Most restaurants operate 7-9 points above their ideal food cost and aside from pricing and natural disasters that affect food cost, these are things you can control:
- Waste and spoilage
- Theft
- The owner taking product out of the restaurant
If you put systems in place to track and control waste, to count and control your product to keep it from being stolen, and account for your own use of your restaurant’s products, you can get your food cost down.
The food cost formula is:
Beginning Inventory + Purchases - Ending Inventory = Use (what left the shelves for the money you brought in). Use divided by food sales gives you your food cost percentage.
Use is product that was:
- Sold
- Wasted/Spoiled
- Stolen
- Taken by the owner
While you may get upset the price of cheese has gone up by 15 cents a pound, how you operate your kitchen has more to do with why your food cost is so high.
Your high food cost is a direct result of two things:
- A lack of systems to control your food cost.
- A lack of leadership.
You see, systems allow you to impose your will without being there. Systems ensure everyone is doing things your way. But systems without management inspecting those systems each and every shift means your systems are not going to be used.
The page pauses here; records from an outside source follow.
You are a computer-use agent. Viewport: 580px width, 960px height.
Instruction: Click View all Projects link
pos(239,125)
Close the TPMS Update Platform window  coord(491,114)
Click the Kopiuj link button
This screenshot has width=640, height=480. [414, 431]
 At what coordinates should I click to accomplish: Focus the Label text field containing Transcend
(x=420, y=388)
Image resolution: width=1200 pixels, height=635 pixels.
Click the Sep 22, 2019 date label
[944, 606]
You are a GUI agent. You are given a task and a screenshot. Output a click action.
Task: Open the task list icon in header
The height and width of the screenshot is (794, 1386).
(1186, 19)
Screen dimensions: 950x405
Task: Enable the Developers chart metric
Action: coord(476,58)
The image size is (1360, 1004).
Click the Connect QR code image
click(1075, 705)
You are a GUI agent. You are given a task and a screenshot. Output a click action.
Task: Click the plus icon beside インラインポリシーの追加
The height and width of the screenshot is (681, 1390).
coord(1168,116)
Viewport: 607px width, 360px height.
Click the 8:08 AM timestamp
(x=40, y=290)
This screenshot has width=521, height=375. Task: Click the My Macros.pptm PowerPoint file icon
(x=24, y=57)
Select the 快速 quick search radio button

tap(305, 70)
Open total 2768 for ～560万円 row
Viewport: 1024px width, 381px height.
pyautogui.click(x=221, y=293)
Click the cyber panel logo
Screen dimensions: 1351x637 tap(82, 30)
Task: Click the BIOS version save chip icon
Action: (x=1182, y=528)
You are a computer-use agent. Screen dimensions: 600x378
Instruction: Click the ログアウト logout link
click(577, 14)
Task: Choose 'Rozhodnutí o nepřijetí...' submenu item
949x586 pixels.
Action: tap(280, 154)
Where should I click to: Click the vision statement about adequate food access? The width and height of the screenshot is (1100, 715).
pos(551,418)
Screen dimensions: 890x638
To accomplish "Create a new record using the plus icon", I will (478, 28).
If your food cost is higher than you think it should be, I’m willing to be you are not managing your kitchen correctly. You don’t have the right systems in place to control your food cost and if you have recipe costing cards, you don’t know what to do with them.
What systems am I talking about that would reduce your food cost, prevent theft and ensure you hit your target food cost? (This all assumes you have a budget, which is a must.)
- Key Item Tracker
- Waste Tracker
- Restaurant Checkbook Guardian
- Time/Temp Checklist
Practice mise en place - French term for having all your ingredients measured, cut, peeled, sliced, grated, etc before you start cooking. Pans are prepared. Mixing bowls, tools and equipment set out.
- Prep system
- Pre-portioning
- Portion controls/line checklist
You also need food and beverage control software for:
- Recipe costing cards
- Shelf-to-sheet inventory
- Order guides with par levels
- Ideal vs actual usage reporting
- And finally, menu engineering
And the only way all of these systems get used every day on every shift, there must be a chef, manager, line supervisor or key employee on the line whose job is to make sure these systems are used or they will go away just as fast as you putting them in place.
Listen to this podcast episode to get the nitty gritty on the systems, how it’s all connected and hear about a member of my restaurant coaching group used a budget, systems and improved his leadership to bring his food cost down 7%.
If you think your food cost is too high and you want to do something about it this episode is your plan for success. And it’s your job as the restaurant owner to learn these systems, teach them to your managers and hold them accountable to each of these systems. Then next thing you know, your restaurant’s bottom line will look amazingly different even as food prices rise.